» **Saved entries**
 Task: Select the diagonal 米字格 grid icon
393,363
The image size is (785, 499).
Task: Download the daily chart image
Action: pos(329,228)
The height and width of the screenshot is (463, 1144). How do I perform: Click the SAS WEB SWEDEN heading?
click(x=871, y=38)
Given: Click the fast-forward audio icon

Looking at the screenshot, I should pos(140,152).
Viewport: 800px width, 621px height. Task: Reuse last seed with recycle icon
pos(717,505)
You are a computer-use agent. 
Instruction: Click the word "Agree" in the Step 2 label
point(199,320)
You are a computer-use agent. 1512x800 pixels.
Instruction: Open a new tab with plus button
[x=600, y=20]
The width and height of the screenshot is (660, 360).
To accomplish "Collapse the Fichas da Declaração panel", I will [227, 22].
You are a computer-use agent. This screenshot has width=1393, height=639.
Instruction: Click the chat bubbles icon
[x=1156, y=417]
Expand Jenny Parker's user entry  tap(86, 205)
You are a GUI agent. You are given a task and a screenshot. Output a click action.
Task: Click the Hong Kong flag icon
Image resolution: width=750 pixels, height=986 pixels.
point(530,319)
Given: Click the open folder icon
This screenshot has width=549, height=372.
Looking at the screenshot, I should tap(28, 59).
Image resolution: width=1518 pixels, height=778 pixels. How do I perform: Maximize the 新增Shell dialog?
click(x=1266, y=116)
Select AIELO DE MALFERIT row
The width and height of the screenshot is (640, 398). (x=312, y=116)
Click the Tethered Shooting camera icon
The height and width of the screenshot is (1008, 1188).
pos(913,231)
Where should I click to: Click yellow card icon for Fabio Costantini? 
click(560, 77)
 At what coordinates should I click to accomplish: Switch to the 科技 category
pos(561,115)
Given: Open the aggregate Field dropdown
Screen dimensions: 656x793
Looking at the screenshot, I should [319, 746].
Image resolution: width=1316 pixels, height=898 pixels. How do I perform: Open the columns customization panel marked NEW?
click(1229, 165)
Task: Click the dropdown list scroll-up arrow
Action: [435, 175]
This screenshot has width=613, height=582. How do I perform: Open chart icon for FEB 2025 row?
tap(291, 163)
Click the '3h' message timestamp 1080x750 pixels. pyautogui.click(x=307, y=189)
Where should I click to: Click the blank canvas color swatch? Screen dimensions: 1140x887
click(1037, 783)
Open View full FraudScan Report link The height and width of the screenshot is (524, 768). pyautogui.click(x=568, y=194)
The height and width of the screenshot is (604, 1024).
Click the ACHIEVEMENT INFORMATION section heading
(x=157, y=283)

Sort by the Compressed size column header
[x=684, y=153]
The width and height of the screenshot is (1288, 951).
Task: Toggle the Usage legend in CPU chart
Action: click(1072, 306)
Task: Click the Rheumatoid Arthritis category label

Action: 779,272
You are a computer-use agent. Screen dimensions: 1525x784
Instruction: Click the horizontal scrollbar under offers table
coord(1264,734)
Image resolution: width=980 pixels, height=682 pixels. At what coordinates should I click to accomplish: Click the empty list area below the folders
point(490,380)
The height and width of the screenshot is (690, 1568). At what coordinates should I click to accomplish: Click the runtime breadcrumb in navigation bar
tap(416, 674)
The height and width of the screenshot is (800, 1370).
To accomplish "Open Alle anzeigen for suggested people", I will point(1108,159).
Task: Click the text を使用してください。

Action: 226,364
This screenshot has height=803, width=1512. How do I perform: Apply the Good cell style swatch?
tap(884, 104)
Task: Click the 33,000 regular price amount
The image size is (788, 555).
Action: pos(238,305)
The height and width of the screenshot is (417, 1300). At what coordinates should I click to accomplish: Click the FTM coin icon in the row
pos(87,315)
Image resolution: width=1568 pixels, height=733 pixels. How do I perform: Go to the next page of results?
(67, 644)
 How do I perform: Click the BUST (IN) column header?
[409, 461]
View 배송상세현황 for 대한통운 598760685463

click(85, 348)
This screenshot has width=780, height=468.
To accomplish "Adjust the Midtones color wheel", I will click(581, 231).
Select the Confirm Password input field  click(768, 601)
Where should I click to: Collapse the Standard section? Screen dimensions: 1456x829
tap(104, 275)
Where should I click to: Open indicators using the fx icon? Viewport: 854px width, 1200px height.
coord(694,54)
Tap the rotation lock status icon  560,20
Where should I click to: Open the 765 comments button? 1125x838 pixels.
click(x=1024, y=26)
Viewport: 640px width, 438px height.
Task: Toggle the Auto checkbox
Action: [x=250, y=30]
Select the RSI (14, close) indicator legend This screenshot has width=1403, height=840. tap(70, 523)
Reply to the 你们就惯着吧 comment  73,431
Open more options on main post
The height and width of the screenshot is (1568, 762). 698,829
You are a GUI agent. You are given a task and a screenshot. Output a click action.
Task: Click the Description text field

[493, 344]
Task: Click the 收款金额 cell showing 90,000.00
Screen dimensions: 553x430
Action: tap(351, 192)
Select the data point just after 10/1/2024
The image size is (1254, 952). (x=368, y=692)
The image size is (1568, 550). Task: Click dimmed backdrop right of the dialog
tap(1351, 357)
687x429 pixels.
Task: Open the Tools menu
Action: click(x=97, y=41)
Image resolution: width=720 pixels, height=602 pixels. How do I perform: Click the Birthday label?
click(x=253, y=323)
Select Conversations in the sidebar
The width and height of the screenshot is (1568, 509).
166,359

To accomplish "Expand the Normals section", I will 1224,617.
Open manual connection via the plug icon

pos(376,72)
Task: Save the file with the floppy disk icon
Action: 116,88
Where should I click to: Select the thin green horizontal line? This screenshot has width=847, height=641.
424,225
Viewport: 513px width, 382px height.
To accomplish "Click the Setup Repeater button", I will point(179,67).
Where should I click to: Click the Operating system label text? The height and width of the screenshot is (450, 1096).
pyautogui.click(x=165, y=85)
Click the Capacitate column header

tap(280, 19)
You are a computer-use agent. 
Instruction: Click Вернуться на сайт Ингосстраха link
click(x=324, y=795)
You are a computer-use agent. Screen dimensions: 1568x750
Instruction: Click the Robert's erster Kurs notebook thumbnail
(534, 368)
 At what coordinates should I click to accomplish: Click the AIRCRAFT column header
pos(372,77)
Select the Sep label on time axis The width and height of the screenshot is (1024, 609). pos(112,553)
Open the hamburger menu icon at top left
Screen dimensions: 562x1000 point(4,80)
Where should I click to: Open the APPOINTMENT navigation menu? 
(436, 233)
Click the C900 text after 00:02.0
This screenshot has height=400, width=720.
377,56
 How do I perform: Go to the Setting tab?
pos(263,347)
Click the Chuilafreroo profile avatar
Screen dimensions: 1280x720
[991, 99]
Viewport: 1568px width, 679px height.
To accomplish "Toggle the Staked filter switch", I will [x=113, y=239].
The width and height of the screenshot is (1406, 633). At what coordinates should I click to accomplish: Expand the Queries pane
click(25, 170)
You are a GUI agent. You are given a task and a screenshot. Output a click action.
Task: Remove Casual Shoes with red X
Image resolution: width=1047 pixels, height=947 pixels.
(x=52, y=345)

» **Work item**
Take the entries above and repeat them. Alter nothing.

» **Your solution**
 Task: Select the diagonal 米字格 grid icon
393,363
The image size is (785, 499).
Task: Download the daily chart image
Action: pos(329,228)
The height and width of the screenshot is (463, 1144). How do I perform: Click the SAS WEB SWEDEN heading?
click(x=871, y=38)
Given: Click the fast-forward audio icon

Looking at the screenshot, I should pos(140,152).
Viewport: 800px width, 621px height. Task: Reuse last seed with recycle icon
pos(717,505)
You are a computer-use agent. 
Instruction: Click the word "Agree" in the Step 2 label
point(199,320)
You are a computer-use agent. 1512x800 pixels.
Instruction: Open a new tab with plus button
[x=600, y=20]
The width and height of the screenshot is (660, 360).
To accomplish "Collapse the Fichas da Declaração panel", I will [227, 22].
You are a computer-use agent. This screenshot has width=1393, height=639.
Instruction: Click the chat bubbles icon
[x=1156, y=417]
Expand Jenny Parker's user entry  tap(86, 205)
You are a GUI agent. You are given a task and a screenshot. Output a click action.
Task: Click the Hong Kong flag icon
Image resolution: width=750 pixels, height=986 pixels.
point(530,319)
Given: Click the open folder icon
This screenshot has width=549, height=372.
Looking at the screenshot, I should tap(28, 59).
Image resolution: width=1518 pixels, height=778 pixels. How do I perform: Maximize the 新增Shell dialog?
click(x=1266, y=116)
Select AIELO DE MALFERIT row
The width and height of the screenshot is (640, 398). (x=312, y=116)
Click the Tethered Shooting camera icon
The height and width of the screenshot is (1008, 1188).
pos(913,231)
Where should I click to: Click yellow card icon for Fabio Costantini? 
click(560, 77)
 At what coordinates should I click to accomplish: Switch to the 科技 category
pos(561,115)
Given: Open the aggregate Field dropdown
Screen dimensions: 656x793
Looking at the screenshot, I should [319, 746].
Image resolution: width=1316 pixels, height=898 pixels. How do I perform: Open the columns customization panel marked NEW?
click(1229, 165)
Task: Click the dropdown list scroll-up arrow
Action: [435, 175]
This screenshot has width=613, height=582. How do I perform: Open chart icon for FEB 2025 row?
tap(291, 163)
Click the '3h' message timestamp 1080x750 pixels. pyautogui.click(x=307, y=189)
Where should I click to: Click the blank canvas color swatch? Screen dimensions: 1140x887
click(1037, 783)
Open View full FraudScan Report link The height and width of the screenshot is (524, 768). pyautogui.click(x=568, y=194)
The height and width of the screenshot is (604, 1024).
Click the ACHIEVEMENT INFORMATION section heading
(x=157, y=283)

Sort by the Compressed size column header
[x=684, y=153]
The width and height of the screenshot is (1288, 951).
Task: Toggle the Usage legend in CPU chart
Action: click(1072, 306)
Task: Click the Rheumatoid Arthritis category label

Action: 779,272
You are a computer-use agent. Screen dimensions: 1525x784
Instruction: Click the horizontal scrollbar under offers table
coord(1264,734)
Image resolution: width=980 pixels, height=682 pixels. At what coordinates should I click to accomplish: Click the empty list area below the folders
point(490,380)
The height and width of the screenshot is (690, 1568). At what coordinates should I click to accomplish: Click the runtime breadcrumb in navigation bar
tap(416, 674)
The height and width of the screenshot is (800, 1370).
To accomplish "Open Alle anzeigen for suggested people", I will point(1108,159).
Task: Click the text を使用してください。

Action: 226,364
This screenshot has height=803, width=1512. How do I perform: Apply the Good cell style swatch?
tap(884, 104)
Task: Click the 33,000 regular price amount
The image size is (788, 555).
Action: pos(238,305)
The height and width of the screenshot is (417, 1300). At what coordinates should I click to accomplish: Click the FTM coin icon in the row
pos(87,315)
Image resolution: width=1568 pixels, height=733 pixels. How do I perform: Go to the next page of results?
(67, 644)
 How do I perform: Click the BUST (IN) column header?
[409, 461]
View 배송상세현황 for 대한통운 598760685463

click(85, 348)
This screenshot has width=780, height=468.
To accomplish "Adjust the Midtones color wheel", I will click(581, 231).
Select the Confirm Password input field  click(768, 601)
Where should I click to: Collapse the Standard section? Screen dimensions: 1456x829
tap(104, 275)
Where should I click to: Open indicators using the fx icon? Viewport: 854px width, 1200px height.
coord(694,54)
Tap the rotation lock status icon  560,20
Where should I click to: Open the 765 comments button? 1125x838 pixels.
click(x=1024, y=26)
Viewport: 640px width, 438px height.
Task: Toggle the Auto checkbox
Action: [x=250, y=30]
Select the RSI (14, close) indicator legend This screenshot has width=1403, height=840. tap(70, 523)
Reply to the 你们就惯着吧 comment  73,431
Open more options on main post
The height and width of the screenshot is (1568, 762). 698,829
You are a GUI agent. You are given a task and a screenshot. Output a click action.
Task: Click the Description text field

[493, 344]
Task: Click the 收款金额 cell showing 90,000.00
Screen dimensions: 553x430
Action: tap(351, 192)
Select the data point just after 10/1/2024
The image size is (1254, 952). (x=368, y=692)
The image size is (1568, 550). Task: Click dimmed backdrop right of the dialog
tap(1351, 357)
687x429 pixels.
Task: Open the Tools menu
Action: click(x=97, y=41)
Image resolution: width=720 pixels, height=602 pixels. How do I perform: Click the Birthday label?
click(x=253, y=323)
Select Conversations in the sidebar
The width and height of the screenshot is (1568, 509).
166,359

To accomplish "Expand the Normals section", I will 1224,617.
Open manual connection via the plug icon

pos(376,72)
Task: Save the file with the floppy disk icon
Action: 116,88
Where should I click to: Select the thin green horizontal line? This screenshot has width=847, height=641.
424,225
Viewport: 513px width, 382px height.
To accomplish "Click the Setup Repeater button", I will point(179,67).
Where should I click to: Click the Operating system label text? The height and width of the screenshot is (450, 1096).
pyautogui.click(x=165, y=85)
Click the Capacitate column header

tap(280, 19)
You are a computer-use agent. 
Instruction: Click Вернуться на сайт Ингосстраха link
click(x=324, y=795)
You are a computer-use agent. Screen dimensions: 1568x750
Instruction: Click the Robert's erster Kurs notebook thumbnail
(534, 368)
 At what coordinates should I click to accomplish: Click the AIRCRAFT column header
pos(372,77)
Select the Sep label on time axis The width and height of the screenshot is (1024, 609). pos(112,553)
Open the hamburger menu icon at top left
Screen dimensions: 562x1000 point(4,80)
Where should I click to: Open the APPOINTMENT navigation menu? 
(436, 233)
Click the C900 text after 00:02.0
This screenshot has height=400, width=720.
377,56
 How do I perform: Go to the Setting tab?
pos(263,347)
Click the Chuilafreroo profile avatar
Screen dimensions: 1280x720
[991, 99]
Viewport: 1568px width, 679px height.
To accomplish "Toggle the Staked filter switch", I will [x=113, y=239].
The width and height of the screenshot is (1406, 633). At what coordinates should I click to accomplish: Expand the Queries pane
click(25, 170)
You are a GUI agent. You are given a task and a screenshot. Output a click action.
Task: Remove Casual Shoes with red X
Image resolution: width=1047 pixels, height=947 pixels.
(x=52, y=345)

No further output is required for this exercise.